Segundo o Ministério da Saúde, os pacientes com autismo podem ser atendidos no Sistema Único de Saúde (SUS), nos serviços que compõem a Rede de Atenção Psicossocial (RAPS). Segundo a pasta, a rede de reabilitação em todo o país conta com 2.385 serviços de reabilitação e estimulação credenciados no SUS, com 217 Centros Especializados em Reabilitação (CERs); 36 Oficinas Ortopédicas; 236 serviços de reabilitação em modalidade única; e 1.896 serviços de reabilitação credenciados pelos estados e municípios.

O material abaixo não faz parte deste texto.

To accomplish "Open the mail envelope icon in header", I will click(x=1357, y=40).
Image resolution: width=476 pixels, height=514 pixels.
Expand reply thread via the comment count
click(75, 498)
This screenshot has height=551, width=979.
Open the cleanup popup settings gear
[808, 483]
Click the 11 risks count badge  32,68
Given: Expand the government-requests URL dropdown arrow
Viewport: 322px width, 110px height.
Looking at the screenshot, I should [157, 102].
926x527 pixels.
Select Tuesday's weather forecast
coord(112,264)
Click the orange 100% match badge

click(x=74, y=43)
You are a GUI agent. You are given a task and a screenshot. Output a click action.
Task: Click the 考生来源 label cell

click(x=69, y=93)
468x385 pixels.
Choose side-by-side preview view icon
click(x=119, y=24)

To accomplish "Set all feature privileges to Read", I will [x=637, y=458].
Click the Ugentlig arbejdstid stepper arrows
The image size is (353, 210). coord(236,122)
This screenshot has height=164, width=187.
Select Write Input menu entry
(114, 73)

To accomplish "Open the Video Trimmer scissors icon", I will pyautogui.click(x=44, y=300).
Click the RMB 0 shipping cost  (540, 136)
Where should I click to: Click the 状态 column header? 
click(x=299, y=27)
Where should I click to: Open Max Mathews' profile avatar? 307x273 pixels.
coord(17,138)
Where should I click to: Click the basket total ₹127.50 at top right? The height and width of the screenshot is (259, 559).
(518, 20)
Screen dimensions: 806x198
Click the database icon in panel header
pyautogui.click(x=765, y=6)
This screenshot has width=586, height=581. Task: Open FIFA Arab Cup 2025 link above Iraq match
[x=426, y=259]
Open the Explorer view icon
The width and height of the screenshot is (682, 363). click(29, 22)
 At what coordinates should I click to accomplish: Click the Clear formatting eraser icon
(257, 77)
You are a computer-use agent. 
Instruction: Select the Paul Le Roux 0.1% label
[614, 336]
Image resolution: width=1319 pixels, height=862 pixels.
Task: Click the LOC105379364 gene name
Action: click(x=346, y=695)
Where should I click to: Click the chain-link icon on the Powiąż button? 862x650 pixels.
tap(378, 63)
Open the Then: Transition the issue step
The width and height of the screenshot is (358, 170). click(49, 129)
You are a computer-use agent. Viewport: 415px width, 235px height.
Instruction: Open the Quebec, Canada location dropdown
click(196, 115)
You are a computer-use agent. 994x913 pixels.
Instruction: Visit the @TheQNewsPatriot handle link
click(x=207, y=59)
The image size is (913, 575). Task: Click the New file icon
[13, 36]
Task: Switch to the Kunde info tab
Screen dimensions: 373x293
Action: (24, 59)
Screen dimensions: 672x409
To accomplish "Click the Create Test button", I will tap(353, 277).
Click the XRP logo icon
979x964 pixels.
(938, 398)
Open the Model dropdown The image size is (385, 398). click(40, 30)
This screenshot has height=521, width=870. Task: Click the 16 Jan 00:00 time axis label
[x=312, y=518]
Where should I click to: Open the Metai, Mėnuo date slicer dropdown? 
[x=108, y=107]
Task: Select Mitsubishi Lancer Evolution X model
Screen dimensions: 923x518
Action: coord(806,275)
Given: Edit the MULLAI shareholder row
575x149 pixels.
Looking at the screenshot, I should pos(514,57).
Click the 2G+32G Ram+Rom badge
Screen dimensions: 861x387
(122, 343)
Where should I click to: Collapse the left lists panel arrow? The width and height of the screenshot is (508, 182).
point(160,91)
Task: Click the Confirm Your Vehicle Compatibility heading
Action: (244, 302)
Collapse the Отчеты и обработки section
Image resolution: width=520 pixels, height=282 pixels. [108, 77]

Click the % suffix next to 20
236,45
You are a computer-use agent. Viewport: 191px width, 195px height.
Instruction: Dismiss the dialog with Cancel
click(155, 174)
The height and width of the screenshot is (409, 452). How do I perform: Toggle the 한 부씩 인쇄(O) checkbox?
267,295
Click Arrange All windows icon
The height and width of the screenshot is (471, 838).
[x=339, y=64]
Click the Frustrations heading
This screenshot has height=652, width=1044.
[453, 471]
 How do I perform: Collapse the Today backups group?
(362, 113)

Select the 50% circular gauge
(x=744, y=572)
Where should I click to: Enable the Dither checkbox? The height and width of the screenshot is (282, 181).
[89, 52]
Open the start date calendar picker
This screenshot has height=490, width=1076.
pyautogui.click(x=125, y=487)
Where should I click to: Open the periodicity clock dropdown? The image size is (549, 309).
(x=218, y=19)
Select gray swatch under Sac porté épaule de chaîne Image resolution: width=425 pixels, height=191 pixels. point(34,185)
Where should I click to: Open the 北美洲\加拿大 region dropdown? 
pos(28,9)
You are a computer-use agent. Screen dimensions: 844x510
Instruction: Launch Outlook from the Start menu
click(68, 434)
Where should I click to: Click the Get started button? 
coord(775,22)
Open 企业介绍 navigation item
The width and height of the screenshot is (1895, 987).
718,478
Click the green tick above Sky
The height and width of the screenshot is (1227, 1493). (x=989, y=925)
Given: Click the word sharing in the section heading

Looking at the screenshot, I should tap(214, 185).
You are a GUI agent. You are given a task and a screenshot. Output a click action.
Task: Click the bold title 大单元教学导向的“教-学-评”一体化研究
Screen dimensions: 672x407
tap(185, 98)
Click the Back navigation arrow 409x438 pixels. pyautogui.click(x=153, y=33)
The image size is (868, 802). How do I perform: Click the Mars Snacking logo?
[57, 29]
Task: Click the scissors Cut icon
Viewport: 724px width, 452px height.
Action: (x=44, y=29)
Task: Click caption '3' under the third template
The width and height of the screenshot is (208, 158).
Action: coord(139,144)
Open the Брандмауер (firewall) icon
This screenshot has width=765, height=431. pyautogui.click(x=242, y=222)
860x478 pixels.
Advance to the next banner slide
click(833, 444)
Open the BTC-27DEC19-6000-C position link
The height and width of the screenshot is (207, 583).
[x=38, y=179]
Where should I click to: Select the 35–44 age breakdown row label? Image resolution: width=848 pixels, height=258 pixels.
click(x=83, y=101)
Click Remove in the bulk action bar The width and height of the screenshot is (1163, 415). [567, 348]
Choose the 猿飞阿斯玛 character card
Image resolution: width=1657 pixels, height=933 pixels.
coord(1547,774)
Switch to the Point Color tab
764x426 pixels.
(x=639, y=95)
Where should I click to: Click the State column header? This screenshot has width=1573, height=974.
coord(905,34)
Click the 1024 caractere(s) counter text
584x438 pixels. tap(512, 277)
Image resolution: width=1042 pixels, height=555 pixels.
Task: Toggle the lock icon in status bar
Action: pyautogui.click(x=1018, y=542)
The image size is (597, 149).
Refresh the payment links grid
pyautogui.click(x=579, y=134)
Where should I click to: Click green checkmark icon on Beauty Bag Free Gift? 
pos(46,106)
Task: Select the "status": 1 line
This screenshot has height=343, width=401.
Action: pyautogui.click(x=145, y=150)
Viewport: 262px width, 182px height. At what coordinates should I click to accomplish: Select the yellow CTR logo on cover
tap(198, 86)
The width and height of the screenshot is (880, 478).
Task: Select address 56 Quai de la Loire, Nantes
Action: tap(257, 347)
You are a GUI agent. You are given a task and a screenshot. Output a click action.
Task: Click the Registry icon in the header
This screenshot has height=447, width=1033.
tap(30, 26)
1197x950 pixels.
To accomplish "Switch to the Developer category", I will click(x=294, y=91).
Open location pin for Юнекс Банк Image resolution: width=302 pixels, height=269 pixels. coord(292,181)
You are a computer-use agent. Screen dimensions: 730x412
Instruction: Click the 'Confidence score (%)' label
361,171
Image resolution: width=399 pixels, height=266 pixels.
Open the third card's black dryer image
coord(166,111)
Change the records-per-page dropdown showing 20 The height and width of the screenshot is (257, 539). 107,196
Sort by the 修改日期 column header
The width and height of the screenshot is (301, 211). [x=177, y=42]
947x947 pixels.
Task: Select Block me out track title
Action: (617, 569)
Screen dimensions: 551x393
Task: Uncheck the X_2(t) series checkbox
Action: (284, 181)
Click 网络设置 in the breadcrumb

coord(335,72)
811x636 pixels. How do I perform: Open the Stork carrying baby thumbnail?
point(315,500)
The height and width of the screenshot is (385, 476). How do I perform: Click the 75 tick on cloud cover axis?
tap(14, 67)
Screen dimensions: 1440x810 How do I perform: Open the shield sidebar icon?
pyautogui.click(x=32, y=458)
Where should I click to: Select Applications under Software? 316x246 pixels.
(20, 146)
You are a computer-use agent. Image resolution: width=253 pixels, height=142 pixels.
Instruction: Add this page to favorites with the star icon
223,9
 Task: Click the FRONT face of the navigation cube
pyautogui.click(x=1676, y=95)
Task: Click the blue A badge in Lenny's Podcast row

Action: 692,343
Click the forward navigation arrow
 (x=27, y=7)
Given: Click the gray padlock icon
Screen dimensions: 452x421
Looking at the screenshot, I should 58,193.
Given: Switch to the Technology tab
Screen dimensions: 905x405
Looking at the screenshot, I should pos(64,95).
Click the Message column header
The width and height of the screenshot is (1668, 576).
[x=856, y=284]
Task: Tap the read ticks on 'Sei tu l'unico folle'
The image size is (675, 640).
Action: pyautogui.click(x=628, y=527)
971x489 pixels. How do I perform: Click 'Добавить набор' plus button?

“O atendimento nos Centros Especializados em Reabilitação compreende, além da avaliação multiprofissional, acompanhamento em Reabilitação Intelectual e dos Transtornos do Espectro do Autismo (TEA), bem como orientações para uso Funcional de Tecnologia Assistiva. A avaliação multiprofissional é realizada por uma equipe composta por médico psiquiatra ou neurologista e profissionais da área de reabilitação para estabelecer o impacto e repercussões no desenvolvimento global do indivíduo e sua finalidade”, informou o texto.
No DF, há duas portas de entrada para o acolhimento de demanda espontânea de pacientes com expector autista na rede pública de saúde: Atenção Primária à Saúde, por meio das unidades básicas de saúde, e os centros de atenção psicossocial (Caps).
O acompanhamento dos pacientes é feito nos Centros de Atenção Psicossocial Infantojuvenis (CAPSi), Centro de Orientação Médico Psicopedagógica (COMPP), Centro Especializado em Reabilitação (CER II CEAL), Adolescentro e Hospital da Criança de Brasília José de Alencar.

Mitos e verdade sobre o transtorno

Cunha também levantou alguns dos mitos sobre o transtorno, temas abordados em seus livros. Ele é autor Autismo e inclusão – psicopedagogia e práticas educativas na escola e na família; Autismo na Escola – um jeito diferente de aprender, um jeito diferente de ensinarPráticas pedagógicas para a inclusão e diversidade e Afeto e aprendizagem – relação de amorosidade e saber na prática.
“É mito falar que o autismo é uma doença. É um transtorno. Também é falso dizer que o autista não tem afetividade e que não gosta de pessoas”, afirmou. Além disso, o professor frisou que o autismo pode melhorar ao longo da vida e do tratamento. “Ele aprende independentemente do nível do comprometimento. A questão é como ensinar. Ele tem empatia e suas próprias dimensões afetivas, mas a sociedade tem que entender essa maneira de se expressar que o autista tem”, ressaltou. Os principais sintomas são a dificuldade de interação social, dificuldade de comunicação, e “forma literal de agir”, inflexível, com baixa aceitação de mudanças na rotina.